Cass. civ. 1ère, 18 septembre 2024, n°23-11.407, Inédit
Clause abusive – Réputé non écrit – Prescription quinquennale – Imprescriptibilité
EXTRAIT :
« 9. Par arrêt du 10 juin 2021 (C-776/19 à C-782/19, BNP Paribas Personal Finance), la CJUE a dit pour droit que l’article 6, § 1, et l’article 7, § 1, de la directive 93/13/CEE du Conseil, du 5 avril 1993, concernant les clauses abusives dans les contrats conclus avec les consommateurs, lus à la lumière du principe d’effectivité, doivent être interprétés en ce sens qu’ils s’opposent à une réglementation nationale soumettant l’introduction d’une demande par un consommateur aux fins de la constatation du caractère abusif d’une clause figurant dans un contrat conclu entre un professionnel et ce consommateur à un délai de prescription.
- Il s’en déduit que la demande tendant à voir réputer non écrite une clause abusive sur le fondement de l’article L. 132-1 précité n’est pas soumise à la prescription quinquennale. »
ANALYSE :
Deux prêts immobiliers libellés en francs suisses ont été consentis par une banque. Ces prêts sont intégralement remboursés en mars 2015, par la vente du bien immobilier dont l’acquisition avait été financée par lesdits prêts. Le 4 janvier 2021, soit près de 6 ans plus tard, l’emprunteur assigne la banque en annulation des contrats, en restitution des sommes versées, en compensation des créances réciproques et en indemnisation. Le requérant demande également la constatation du caractère abusif de certaines clauses des contrats et, en conséquence, de voir réputées non écrites ces clauses.
La cour d’appel de Lyon, par un arrêt rendu le 1er décembre 2022, a déclaré irrecevables les actions du requérant comme prescrites. Les juges du fond ont considéré qu’il s’agissait d’actions en responsabilité, soumises à la prescription quinquennale, laquelle avait commencé à courir en septembre 2014, date à laquelle l’emprunteur avait eu connaissance de son préjudice.
L’emprunteur forme un pourvoi en cassation. Il invoque l’imprescriptibilité de l’action en reconnaissance du caractère abusif d’une clause.
La Cour de cassation rend sa décision au visa de deux articles, dans leur rédaction antérieure à celle issue de l’ordonnance du 14 mars 2016. Le premier est l’article L. 110-4 du code de commerce qui prévoit une prescription quinquennale des obligations entre commerçants ou entre commerçants et non-commerçants. Le second est l’article L. 132-1 du code de la consommation qui donne la définition de la clause abusive et prévoit sa sanction : le réputé non écrit.
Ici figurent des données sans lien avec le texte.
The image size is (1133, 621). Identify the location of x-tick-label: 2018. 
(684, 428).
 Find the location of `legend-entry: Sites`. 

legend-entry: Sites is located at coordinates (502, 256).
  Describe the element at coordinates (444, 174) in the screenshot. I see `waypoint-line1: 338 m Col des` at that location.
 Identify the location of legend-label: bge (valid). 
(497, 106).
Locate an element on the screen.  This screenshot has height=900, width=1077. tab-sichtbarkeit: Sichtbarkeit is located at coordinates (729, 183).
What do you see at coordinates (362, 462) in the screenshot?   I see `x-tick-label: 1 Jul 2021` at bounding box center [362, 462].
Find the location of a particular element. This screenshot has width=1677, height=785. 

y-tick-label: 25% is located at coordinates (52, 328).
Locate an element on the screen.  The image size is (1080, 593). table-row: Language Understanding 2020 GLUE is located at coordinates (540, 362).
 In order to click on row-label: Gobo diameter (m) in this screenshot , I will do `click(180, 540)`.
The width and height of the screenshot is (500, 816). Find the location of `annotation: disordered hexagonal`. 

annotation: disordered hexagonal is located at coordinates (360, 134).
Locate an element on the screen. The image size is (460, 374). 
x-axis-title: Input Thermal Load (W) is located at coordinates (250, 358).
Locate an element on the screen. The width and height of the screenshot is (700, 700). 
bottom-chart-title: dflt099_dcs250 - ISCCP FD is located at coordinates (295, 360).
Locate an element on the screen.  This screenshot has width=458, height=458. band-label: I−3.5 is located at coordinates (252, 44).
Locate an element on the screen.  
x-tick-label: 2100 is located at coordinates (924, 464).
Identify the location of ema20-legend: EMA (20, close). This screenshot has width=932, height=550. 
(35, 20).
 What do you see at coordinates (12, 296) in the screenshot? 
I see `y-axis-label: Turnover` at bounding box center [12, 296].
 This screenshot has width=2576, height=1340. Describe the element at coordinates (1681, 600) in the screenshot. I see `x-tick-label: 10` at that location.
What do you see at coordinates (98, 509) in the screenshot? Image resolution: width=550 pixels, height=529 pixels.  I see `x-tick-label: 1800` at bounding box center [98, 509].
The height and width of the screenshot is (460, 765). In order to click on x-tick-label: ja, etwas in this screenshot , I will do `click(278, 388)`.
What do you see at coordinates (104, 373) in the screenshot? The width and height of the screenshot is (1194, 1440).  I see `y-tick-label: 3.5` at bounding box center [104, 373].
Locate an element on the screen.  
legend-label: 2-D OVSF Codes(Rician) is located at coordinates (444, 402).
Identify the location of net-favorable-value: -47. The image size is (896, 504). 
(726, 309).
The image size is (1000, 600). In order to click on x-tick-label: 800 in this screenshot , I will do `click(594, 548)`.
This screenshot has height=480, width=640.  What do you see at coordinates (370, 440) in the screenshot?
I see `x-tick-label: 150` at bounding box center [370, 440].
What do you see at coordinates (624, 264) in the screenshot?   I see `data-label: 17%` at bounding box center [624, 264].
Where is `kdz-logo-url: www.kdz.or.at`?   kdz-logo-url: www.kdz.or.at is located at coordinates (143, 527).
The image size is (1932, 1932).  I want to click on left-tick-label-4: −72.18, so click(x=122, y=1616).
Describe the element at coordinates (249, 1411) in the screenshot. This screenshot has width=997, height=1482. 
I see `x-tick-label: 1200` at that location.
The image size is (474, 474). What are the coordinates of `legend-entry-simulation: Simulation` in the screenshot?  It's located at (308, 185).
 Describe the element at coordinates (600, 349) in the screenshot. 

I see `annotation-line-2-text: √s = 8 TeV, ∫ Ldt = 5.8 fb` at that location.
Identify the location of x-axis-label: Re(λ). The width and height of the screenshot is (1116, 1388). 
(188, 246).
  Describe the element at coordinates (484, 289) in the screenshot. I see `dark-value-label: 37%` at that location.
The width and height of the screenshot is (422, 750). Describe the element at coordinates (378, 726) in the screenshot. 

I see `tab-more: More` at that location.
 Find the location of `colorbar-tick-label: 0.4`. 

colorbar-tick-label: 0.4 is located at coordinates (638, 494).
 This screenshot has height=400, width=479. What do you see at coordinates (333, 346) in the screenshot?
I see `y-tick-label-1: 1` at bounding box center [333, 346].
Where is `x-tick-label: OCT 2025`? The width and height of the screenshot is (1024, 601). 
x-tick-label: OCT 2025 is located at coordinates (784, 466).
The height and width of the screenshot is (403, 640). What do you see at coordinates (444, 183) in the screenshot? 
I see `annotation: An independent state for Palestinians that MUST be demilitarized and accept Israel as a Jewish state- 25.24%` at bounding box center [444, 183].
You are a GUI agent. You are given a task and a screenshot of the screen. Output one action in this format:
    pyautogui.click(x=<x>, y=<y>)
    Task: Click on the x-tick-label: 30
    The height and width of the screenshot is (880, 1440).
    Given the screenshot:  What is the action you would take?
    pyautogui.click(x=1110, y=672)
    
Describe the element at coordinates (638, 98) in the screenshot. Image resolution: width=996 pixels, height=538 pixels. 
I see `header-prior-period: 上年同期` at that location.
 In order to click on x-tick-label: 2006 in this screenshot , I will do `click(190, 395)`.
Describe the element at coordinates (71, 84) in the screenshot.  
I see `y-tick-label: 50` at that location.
Ensuite, la Cour de cassation rappelle la solution de l’arrêt Pannon GSM rendu le 4 juin 2009 par la CJCE. Cette décision fait obligation au juge d’examiner d’office le caractère abusif d’une clause dès lors qu’il dispose « des éléments de droit et de fait nécessaires à cet effet ».
Elle rappelle également le contenu de l’arrêt BNP Paribas Personal Finance rendu le 10 juin 2021 par la CJUE. Dans cet arrêt, la CJUE pose le principe d’imprescriptibilité, dans les contrats conclus entre un professionnel et un consommateur, des demandes de constatation du caractère abusif d’une clause.
La Cour déduit du rapprochement de ces deux arrêts que la demande qui tend à voir réputé non écrite une clause abusive n’est pas soumise à la prescription quinquennale. Elle cite d’ailleurs sur ce point un de ses arrêts précédemment rendu : Cass. 1re Civ., 30 mars 2022, pourvoi n° 19-17.996, publié.
La Cour de cassation casse l’arrêt d’appel qui déclare prescrites les actions du requérant tendant à voir réputer non écrite une clause. Dans l’intérêt d’une bonne administration de la justice, la Cour de cassation décide ensuite de statuer au fond. Sur le fond, elle infirme l’ordonnance du juge de la mise en état ayant admis la fin de non-recevoir tirée de la prescription et dit que l’instance se poursuivra devant le tribunal judiciaire.